In recent research, we examine the role of caste in rural bank lending (Kumar and Venkatachalam 2016). We are especially interested in examining whether banks discriminate on the basis of caste, and in understanding potential mechanisms behind any caste-based patterns in access to loans. Through these questions, we indirectly address a larger question concerning the effectiveness of affirmative action policies in the financial sector. In a departure from the literature on this issue, we study both the decision to apply for a bank loan, as well as whether that application is subsequently approved by the bank. In brief, we find that access to bank loans is stratified by caste, but that the major proportion of these differences is due to differences in loan application rates.

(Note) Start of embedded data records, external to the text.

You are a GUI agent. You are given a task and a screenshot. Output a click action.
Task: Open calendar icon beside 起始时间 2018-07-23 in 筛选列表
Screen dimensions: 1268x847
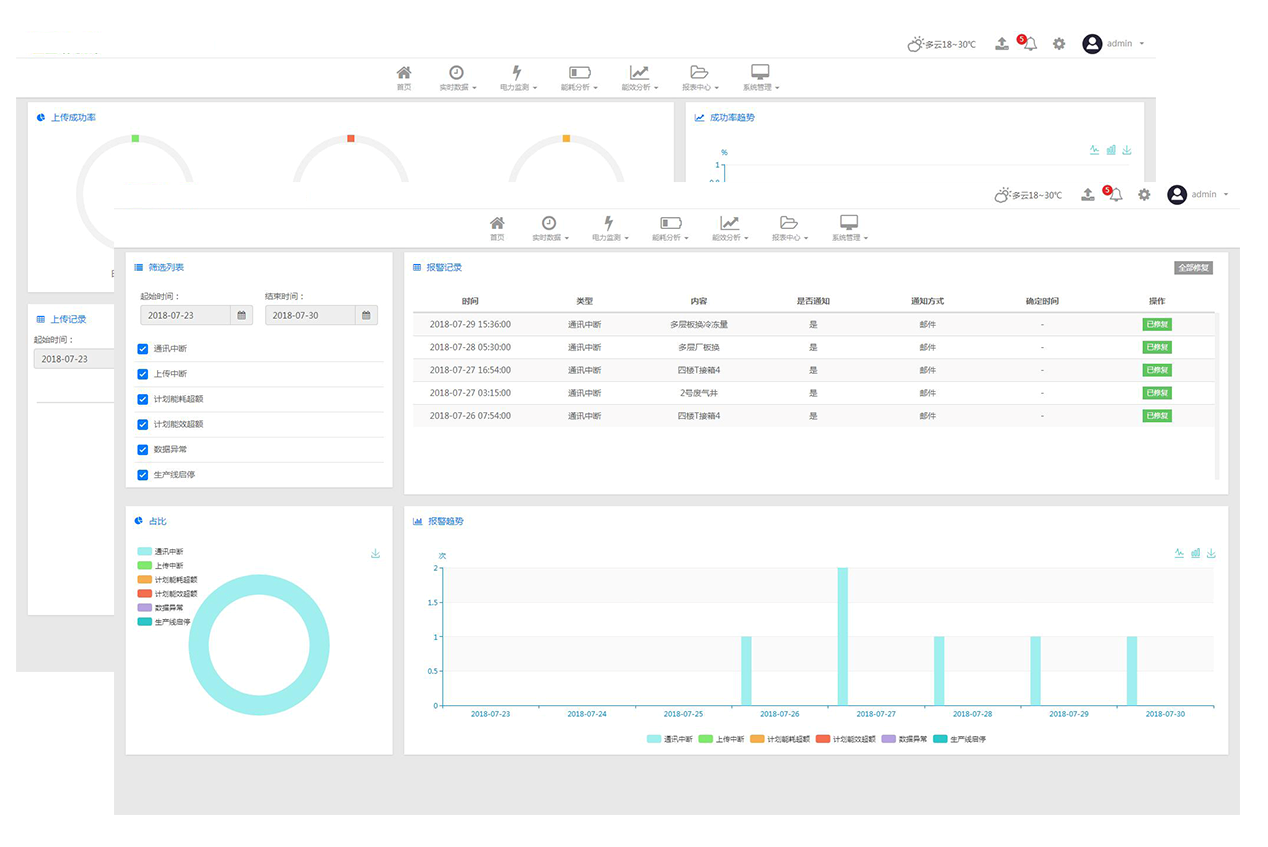pyautogui.click(x=242, y=315)
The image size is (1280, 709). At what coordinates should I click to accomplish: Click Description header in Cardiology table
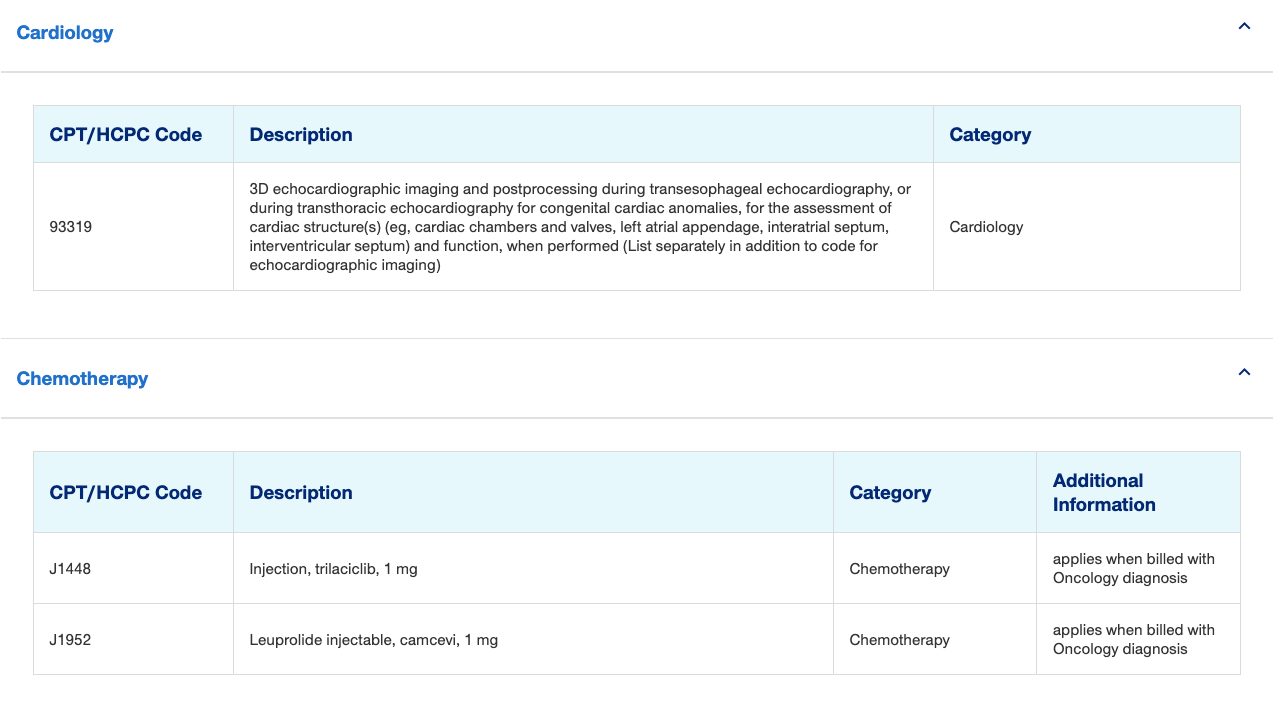point(301,135)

However, we do find evidence of some discrimination against borrowers belonging to Scheduled Tribes (ST) when it comes to loan approvals.

……

Our finding that there is little discrimination – and none against SCs – is quite positive, even though the 5-7% lower approval rates for STs likely due to taste-based discrimination are a cause for some concern. But our finding that loan application rates differ significantly across caste groups in a way that mirrors their disadvantage is less positive. While we cannot say for sure, it suggests that historical disadvantage and possibly discrimination are still at play in shaping people’s expectations. It is possible that farmers who do not apply to banks find their credit from informal sources, but this is not encouraging either because such sources offer credit at very high rates. That said, a further set of results in the paper confirm that small farmers – those who own less than five acres of land and whom the RBI encourages lending to – have smaller inter-caste differences in application rates. This too is a positive finding because it suggests that this encouragement has trickled down to the level of expectations too, and has muted caste-based differences in application rates as a result. Caste and credit is not such a woeful tale per se, but more remains to be done. 

These studies can hardly be generalized. An experiment in a different setting could show the opposite results..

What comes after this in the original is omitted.